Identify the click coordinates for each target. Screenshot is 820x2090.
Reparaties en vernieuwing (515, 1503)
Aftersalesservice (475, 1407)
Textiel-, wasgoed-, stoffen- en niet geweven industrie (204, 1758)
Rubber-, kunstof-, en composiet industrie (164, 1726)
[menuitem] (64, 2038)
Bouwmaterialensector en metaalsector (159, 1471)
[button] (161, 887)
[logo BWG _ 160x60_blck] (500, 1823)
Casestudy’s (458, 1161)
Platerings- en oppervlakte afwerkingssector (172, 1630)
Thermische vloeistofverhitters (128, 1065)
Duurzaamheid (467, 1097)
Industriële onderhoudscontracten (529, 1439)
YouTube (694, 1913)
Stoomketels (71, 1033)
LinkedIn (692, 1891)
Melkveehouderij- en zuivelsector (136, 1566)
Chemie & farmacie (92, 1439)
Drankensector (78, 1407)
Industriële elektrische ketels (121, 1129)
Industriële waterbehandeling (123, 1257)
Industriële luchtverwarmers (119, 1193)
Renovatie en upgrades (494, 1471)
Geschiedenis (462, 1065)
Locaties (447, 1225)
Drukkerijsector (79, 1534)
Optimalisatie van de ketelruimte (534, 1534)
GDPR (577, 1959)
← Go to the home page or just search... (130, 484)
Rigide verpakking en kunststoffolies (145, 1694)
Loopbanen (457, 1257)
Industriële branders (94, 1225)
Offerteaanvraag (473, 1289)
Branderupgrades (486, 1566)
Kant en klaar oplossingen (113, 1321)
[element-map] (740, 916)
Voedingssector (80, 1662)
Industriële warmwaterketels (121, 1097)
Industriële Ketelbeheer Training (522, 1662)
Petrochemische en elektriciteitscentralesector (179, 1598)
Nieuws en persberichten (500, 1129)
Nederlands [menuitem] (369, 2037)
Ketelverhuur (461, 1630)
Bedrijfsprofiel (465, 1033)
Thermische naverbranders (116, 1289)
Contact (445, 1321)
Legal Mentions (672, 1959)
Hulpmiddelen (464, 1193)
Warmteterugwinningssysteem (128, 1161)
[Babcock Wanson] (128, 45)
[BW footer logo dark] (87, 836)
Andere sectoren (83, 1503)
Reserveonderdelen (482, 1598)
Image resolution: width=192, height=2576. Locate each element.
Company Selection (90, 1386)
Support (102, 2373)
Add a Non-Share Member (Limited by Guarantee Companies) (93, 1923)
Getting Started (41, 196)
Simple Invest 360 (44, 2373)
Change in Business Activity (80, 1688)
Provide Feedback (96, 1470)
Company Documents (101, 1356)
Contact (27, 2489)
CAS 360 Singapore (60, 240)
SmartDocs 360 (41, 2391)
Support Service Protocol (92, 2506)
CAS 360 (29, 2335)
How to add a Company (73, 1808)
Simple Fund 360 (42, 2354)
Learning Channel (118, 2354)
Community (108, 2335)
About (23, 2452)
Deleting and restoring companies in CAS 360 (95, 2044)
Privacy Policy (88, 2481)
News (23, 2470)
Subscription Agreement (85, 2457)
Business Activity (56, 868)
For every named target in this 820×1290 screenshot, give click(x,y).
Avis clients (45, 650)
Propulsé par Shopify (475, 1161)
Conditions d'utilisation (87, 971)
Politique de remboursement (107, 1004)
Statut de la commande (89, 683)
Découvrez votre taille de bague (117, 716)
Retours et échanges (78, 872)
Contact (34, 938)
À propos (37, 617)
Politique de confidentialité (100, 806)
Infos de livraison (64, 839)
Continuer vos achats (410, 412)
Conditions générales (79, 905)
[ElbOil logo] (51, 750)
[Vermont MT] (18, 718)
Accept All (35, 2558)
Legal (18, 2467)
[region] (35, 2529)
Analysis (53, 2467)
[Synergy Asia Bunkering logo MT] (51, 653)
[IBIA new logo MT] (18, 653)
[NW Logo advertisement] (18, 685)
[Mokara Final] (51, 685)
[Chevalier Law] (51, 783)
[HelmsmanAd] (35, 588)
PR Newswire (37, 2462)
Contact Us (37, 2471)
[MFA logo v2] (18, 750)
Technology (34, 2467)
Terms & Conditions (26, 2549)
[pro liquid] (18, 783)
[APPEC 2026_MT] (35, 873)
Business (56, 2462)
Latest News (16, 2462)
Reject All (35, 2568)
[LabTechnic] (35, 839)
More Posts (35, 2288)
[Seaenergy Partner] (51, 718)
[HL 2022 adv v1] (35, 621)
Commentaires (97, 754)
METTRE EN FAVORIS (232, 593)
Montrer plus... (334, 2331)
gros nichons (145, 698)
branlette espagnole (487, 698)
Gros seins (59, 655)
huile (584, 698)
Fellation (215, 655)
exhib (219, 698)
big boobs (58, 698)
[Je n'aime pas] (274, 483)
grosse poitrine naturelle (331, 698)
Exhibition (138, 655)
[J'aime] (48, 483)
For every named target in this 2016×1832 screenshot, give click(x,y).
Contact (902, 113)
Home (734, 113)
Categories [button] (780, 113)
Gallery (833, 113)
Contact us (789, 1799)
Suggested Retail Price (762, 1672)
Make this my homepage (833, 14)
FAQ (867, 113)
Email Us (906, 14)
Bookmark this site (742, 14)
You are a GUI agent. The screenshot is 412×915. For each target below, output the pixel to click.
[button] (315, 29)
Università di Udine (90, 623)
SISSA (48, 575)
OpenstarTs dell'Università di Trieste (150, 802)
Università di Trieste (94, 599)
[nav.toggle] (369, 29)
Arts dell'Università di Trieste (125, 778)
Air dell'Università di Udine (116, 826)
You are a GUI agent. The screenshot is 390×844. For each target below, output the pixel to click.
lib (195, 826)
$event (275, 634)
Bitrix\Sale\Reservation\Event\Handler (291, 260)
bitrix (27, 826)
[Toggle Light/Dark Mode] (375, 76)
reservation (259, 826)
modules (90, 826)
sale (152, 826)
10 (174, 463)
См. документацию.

○ ○ ○ ○ ○ ○ ○

» **EXERCISE PROMPT**: Return all of the entries word for word.

» **OUTPUT**:
Identify the click coordinates for each target. Screenshot is 820x2090.
Reparaties en vernieuwing (515, 1503)
Aftersalesservice (475, 1407)
Textiel-, wasgoed-, stoffen- en niet geweven industrie (204, 1758)
Rubber-, kunstof-, en composiet industrie (164, 1726)
[menuitem] (64, 2038)
Bouwmaterialensector en metaalsector (159, 1471)
[button] (161, 887)
[logo BWG _ 160x60_blck] (500, 1823)
Casestudy’s (458, 1161)
Platerings- en oppervlakte afwerkingssector (172, 1630)
Thermische vloeistofverhitters (128, 1065)
Duurzaamheid (467, 1097)
Industriële onderhoudscontracten (529, 1439)
YouTube (694, 1913)
Stoomketels (71, 1033)
LinkedIn (692, 1891)
Melkveehouderij- en zuivelsector (136, 1566)
Chemie & farmacie (92, 1439)
Drankensector (78, 1407)
Industriële elektrische ketels (121, 1129)
Industriële waterbehandeling (123, 1257)
Industriële luchtverwarmers (119, 1193)
Renovatie en upgrades (494, 1471)
Geschiedenis (462, 1065)
Locaties (447, 1225)
Drukkerijsector (79, 1534)
Optimalisatie van de ketelruimte (534, 1534)
GDPR (577, 1959)
← Go to the home page or just search... (130, 484)
Rigide verpakking en kunststoffolies (145, 1694)
Loopbanen (457, 1257)
Industriële branders (94, 1225)
Offerteaanvraag (473, 1289)
Branderupgrades (486, 1566)
Kant en klaar oplossingen (113, 1321)
[element-map] (740, 916)
Voedingssector (80, 1662)
Industriële warmwaterketels (121, 1097)
Industriële Ketelbeheer Training (522, 1662)
Petrochemische en elektriciteitscentralesector (179, 1598)
Nieuws en persberichten (500, 1129)
Nederlands [menuitem] (369, 2037)
Ketelverhuur (461, 1630)
Bedrijfsprofiel (465, 1033)
Thermische naverbranders (116, 1289)
Contact (445, 1321)
Legal Mentions (672, 1959)
Hulpmiddelen (464, 1193)
Warmteterugwinningssysteem (128, 1161)
[Babcock Wanson] (128, 45)
[BW footer logo dark] (87, 836)
Andere sectoren (83, 1503)
Reserveonderdelen (482, 1598)
Image resolution: width=192, height=2576. Locate each element.
Company Selection (90, 1386)
Support (102, 2373)
Add a Non-Share Member (Limited by Guarantee Companies) (93, 1923)
Getting Started (41, 196)
Simple Invest 360 (44, 2373)
Change in Business Activity (80, 1688)
Provide Feedback (96, 1470)
Company Documents (101, 1356)
Contact (27, 2489)
CAS 360 Singapore (60, 240)
SmartDocs 360 (41, 2391)
Support Service Protocol (92, 2506)
CAS 360 (29, 2335)
How to add a Company (73, 1808)
Simple Fund 360 (42, 2354)
Learning Channel (118, 2354)
Community (108, 2335)
About (23, 2452)
Deleting and restoring companies in CAS 360 (95, 2044)
Privacy Policy (88, 2481)
News (23, 2470)
Subscription Agreement (85, 2457)
Business Activity (56, 868)
For every named target in this 820×1290 screenshot, give click(x,y).
Avis clients (45, 650)
Propulsé par Shopify (475, 1161)
Conditions d'utilisation (87, 971)
Politique de remboursement (107, 1004)
Statut de la commande (89, 683)
Découvrez votre taille de bague (117, 716)
Retours et échanges (78, 872)
Contact (34, 938)
À propos (37, 617)
Politique de confidentialité (100, 806)
Infos de livraison (64, 839)
Continuer vos achats (410, 412)
Conditions générales (79, 905)
[ElbOil logo] (51, 750)
[Vermont MT] (18, 718)
Accept All (35, 2558)
Legal (18, 2467)
[region] (35, 2529)
Analysis (53, 2467)
[Synergy Asia Bunkering logo MT] (51, 653)
[IBIA new logo MT] (18, 653)
[NW Logo advertisement] (18, 685)
[Mokara Final] (51, 685)
[Chevalier Law] (51, 783)
[HelmsmanAd] (35, 588)
PR Newswire (37, 2462)
Contact Us (37, 2471)
[MFA logo v2] (18, 750)
Technology (34, 2467)
Terms & Conditions (26, 2549)
[pro liquid] (18, 783)
[APPEC 2026_MT] (35, 873)
Business (56, 2462)
Latest News (16, 2462)
Reject All (35, 2568)
[LabTechnic] (35, 839)
More Posts (35, 2288)
[Seaenergy Partner] (51, 718)
[HL 2022 adv v1] (35, 621)
Commentaires (97, 754)
METTRE EN FAVORIS (232, 593)
Montrer plus... (334, 2331)
gros nichons (145, 698)
branlette espagnole (487, 698)
Gros seins (59, 655)
huile (584, 698)
Fellation (215, 655)
exhib (219, 698)
big boobs (58, 698)
[Je n'aime pas] (274, 483)
grosse poitrine naturelle (331, 698)
Exhibition (138, 655)
[J'aime] (48, 483)
For every named target in this 2016×1832 screenshot, give click(x,y).
Contact (902, 113)
Home (734, 113)
Categories [button] (780, 113)
Gallery (833, 113)
Contact us (789, 1799)
Suggested Retail Price (762, 1672)
Make this my homepage (833, 14)
FAQ (867, 113)
Email Us (906, 14)
Bookmark this site (742, 14)
You are a GUI agent. The screenshot is 412×915. For each target below, output the pixel to click.
[button] (315, 29)
Università di Udine (90, 623)
SISSA (48, 575)
OpenstarTs dell'Università di Trieste (150, 802)
Università di Trieste (94, 599)
[nav.toggle] (369, 29)
Arts dell'Università di Trieste (125, 778)
Air dell'Università di Udine (116, 826)
You are a GUI agent. The screenshot is 390×844. For each target below, output the pixel to click.
lib (195, 826)
$event (275, 634)
Bitrix\Sale\Reservation\Event\Handler (291, 260)
bitrix (27, 826)
[Toggle Light/Dark Mode] (375, 76)
reservation (259, 826)
modules (90, 826)
sale (152, 826)
10 (174, 463)
См. документацию.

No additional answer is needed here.